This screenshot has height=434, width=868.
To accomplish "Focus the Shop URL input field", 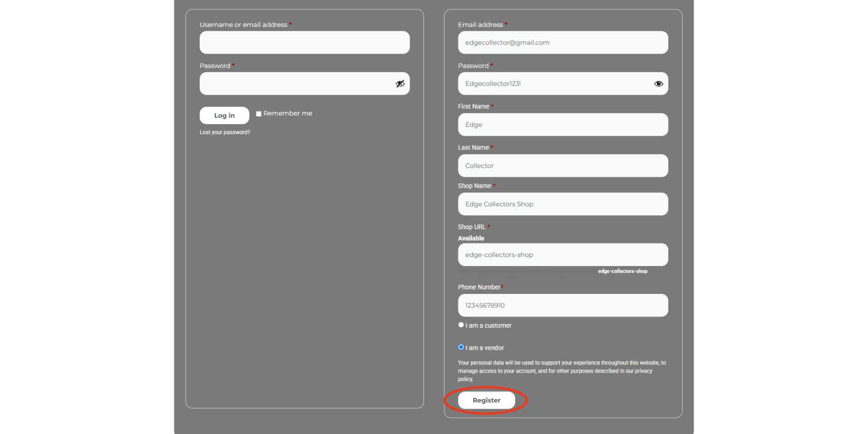I will [x=562, y=255].
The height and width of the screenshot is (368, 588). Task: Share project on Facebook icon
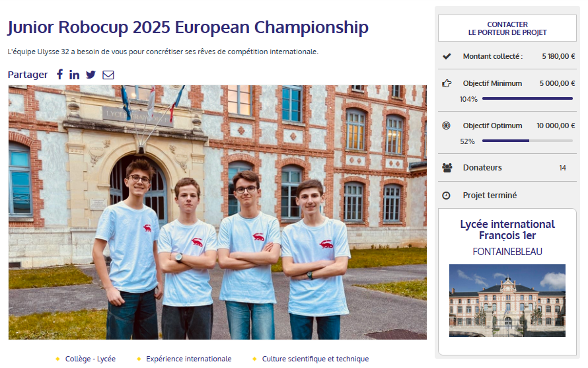click(x=59, y=75)
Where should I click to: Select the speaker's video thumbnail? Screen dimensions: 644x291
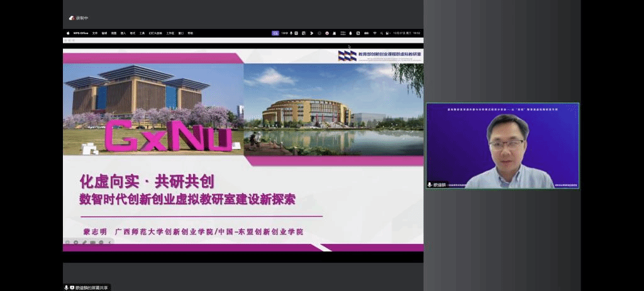pyautogui.click(x=502, y=146)
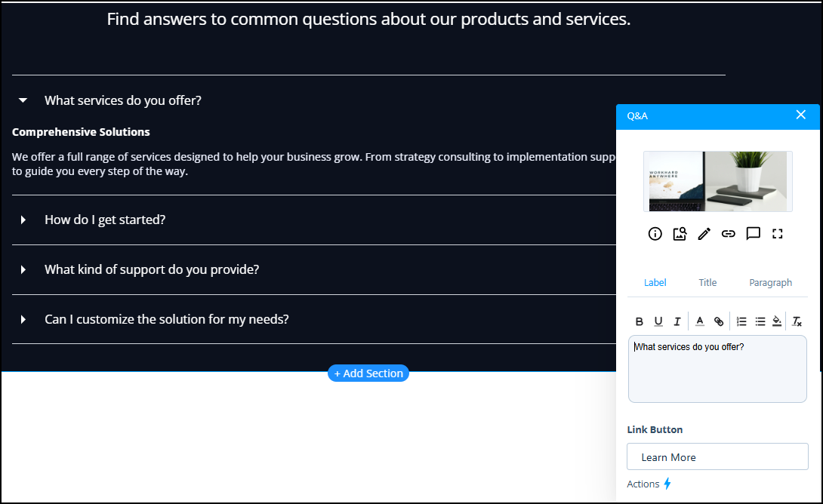823x504 pixels.
Task: Click the pencil edit image icon
Action: pyautogui.click(x=704, y=234)
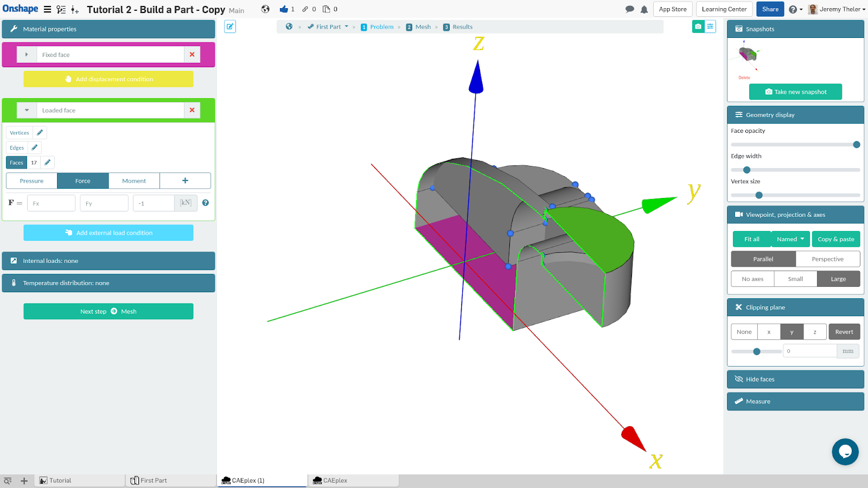
Task: Remove the Fixed face condition with red X
Action: click(192, 55)

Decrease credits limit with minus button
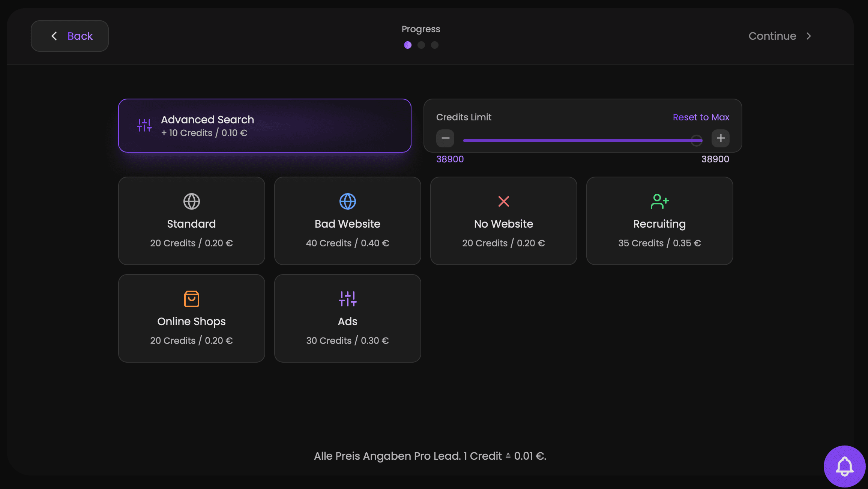[445, 138]
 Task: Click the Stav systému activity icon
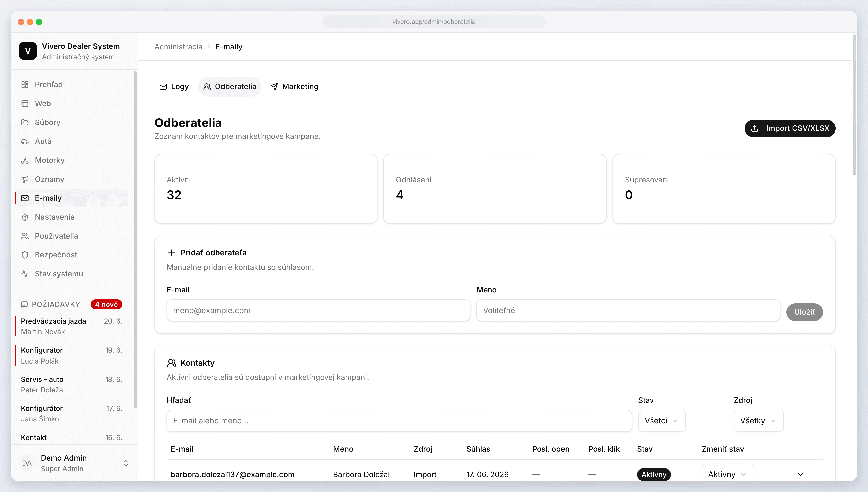[25, 274]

Problem to solve — Reproduce exactly and only the lines from the "Where should I" line to the last line of the records above. Do not carry over any pictures.

Response area —
Where should I click to: Select the speaker's video thumbnail? Screen dimensions: 644x291
pyautogui.click(x=502, y=146)
823x504 pixels.
Task: Click the pencil edit image icon
Action: pyautogui.click(x=704, y=234)
Task: Remove the Fixed face condition with red X
Action: click(192, 55)

Decrease credits limit with minus button
[445, 138]
 Task: Click the Stav systému activity icon
[25, 274]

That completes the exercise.